Start of Material provided
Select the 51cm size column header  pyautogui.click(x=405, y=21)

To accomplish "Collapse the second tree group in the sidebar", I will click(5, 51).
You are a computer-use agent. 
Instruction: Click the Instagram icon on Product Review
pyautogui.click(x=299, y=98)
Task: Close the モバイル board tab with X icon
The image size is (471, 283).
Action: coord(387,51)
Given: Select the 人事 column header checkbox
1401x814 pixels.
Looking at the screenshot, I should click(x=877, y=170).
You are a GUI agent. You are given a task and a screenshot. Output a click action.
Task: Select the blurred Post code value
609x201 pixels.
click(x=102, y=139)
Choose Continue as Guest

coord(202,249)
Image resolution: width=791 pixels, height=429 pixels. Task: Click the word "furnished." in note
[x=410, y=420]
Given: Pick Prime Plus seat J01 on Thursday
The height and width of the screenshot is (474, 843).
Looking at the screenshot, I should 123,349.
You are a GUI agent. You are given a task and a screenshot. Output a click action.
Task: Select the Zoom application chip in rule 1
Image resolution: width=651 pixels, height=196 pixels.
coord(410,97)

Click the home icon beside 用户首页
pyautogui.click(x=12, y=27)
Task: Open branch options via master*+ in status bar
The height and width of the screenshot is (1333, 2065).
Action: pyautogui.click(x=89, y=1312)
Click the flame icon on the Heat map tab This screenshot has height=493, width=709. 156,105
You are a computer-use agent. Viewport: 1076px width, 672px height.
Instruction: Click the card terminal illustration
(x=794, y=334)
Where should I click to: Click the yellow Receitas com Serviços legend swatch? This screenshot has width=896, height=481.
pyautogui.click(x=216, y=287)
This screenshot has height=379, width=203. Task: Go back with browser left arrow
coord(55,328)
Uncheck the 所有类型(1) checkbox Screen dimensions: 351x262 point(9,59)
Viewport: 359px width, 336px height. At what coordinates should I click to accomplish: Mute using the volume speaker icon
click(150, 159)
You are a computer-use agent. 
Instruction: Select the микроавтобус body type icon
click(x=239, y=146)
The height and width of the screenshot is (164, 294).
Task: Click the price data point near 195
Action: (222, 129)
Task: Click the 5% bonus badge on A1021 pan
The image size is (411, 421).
End of Material provided
__What to produce__. Write the lines of the records above as a JSON list of strings, one string per line, from the line containing "Given: Select the 人事 column header checkbox" down to the line containing "coord(202,249)", skipping blank lines.

__Output of the exercise__.
[
  "Given: Select the 人事 column header checkbox",
  "1401x814 pixels.",
  "Looking at the screenshot, I should click(x=877, y=170).",
  "You are a GUI agent. You are given a task and a screenshot. Output a click action.",
  "Task: Select the blurred Post code value",
  "609x201 pixels.",
  "click(x=102, y=139)",
  "Choose Continue as Guest",
  "coord(202,249)"
]